Dispatches columns from a Dataframe to a Kafka broker in Avro format.
Dispatches columns from a Dataframe to a Kafka broker in Avro format. It will also send files to executors and genrate Avro schemas, if specified in the .properties configuration file. WILL NOT throw if something goes wrong, thus, it is necessary to check the logs to find errors.
This class dispatches columns from a Dataframe to Kafka clusters in Avro format. The connection and dispatching of data are controlled by Spark. The conversion to Avro is performed by ABRiS.
Specs:
1. The settings used to communicate with the Kafka cluster must be defined in a java.util.Properties file, whose address must be informed as a parameter to the dispatcher method. 2. There are two mandatory parameters: 'kafka.bootstrap.servers' and 'topic'. 3. Optional settings (e.g.

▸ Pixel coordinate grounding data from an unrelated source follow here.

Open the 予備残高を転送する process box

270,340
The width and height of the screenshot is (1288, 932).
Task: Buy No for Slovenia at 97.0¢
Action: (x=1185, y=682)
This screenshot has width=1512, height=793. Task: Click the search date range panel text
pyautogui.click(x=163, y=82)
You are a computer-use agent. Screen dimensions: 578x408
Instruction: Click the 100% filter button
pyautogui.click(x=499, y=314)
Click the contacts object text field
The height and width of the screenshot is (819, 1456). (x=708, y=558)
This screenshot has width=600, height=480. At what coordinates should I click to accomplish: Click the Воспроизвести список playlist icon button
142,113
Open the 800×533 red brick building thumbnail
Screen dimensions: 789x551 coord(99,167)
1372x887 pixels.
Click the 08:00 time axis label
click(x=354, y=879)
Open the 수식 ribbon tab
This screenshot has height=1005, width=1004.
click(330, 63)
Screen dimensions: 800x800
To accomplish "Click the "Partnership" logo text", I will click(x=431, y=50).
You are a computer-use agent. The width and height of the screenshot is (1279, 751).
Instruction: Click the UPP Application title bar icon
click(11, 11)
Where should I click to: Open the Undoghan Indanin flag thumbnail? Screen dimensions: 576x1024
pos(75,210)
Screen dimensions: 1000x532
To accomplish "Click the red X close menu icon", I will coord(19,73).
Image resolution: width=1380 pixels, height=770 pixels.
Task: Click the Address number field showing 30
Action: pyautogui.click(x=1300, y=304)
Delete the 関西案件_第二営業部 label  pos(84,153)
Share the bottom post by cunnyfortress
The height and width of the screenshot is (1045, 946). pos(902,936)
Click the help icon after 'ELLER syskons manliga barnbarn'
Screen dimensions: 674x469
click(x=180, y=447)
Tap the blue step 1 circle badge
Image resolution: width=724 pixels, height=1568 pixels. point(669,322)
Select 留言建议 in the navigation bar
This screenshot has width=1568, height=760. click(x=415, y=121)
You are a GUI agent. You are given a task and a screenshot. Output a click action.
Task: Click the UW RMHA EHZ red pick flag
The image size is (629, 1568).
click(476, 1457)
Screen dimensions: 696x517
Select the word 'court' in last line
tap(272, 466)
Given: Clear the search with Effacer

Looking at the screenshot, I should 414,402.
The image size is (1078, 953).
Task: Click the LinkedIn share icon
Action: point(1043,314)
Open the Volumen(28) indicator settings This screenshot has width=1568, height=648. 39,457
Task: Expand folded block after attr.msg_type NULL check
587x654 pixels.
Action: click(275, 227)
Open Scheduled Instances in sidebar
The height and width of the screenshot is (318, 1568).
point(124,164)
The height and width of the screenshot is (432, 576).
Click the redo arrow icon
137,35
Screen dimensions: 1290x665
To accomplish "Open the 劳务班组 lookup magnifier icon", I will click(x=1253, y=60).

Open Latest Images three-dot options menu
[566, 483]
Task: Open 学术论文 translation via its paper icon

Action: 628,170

SSL credentials) must be prefixed with 'option.' (e.g. option.kafka.security.protocol=SSL). 4. The Dataframe must contain a schema, otherwise there is no way to convert it into an Avro record. 5. Spark operations (e.g. Dataframe caching) must be performed outside this component. 6. There will be no exception thrown if the properties file is invalid, or if properties are misnamed. This is a functional requirement that nothing else breaks (a.k.a. the whole job) in case of errors in the Kafka configuration. HOWEVER, problems related to Spark operations (e.g. wrong column names) are not guaranteed and may throw, since it would mean wrong assumptions about the system on the user side, and as such, must be uncovered asap.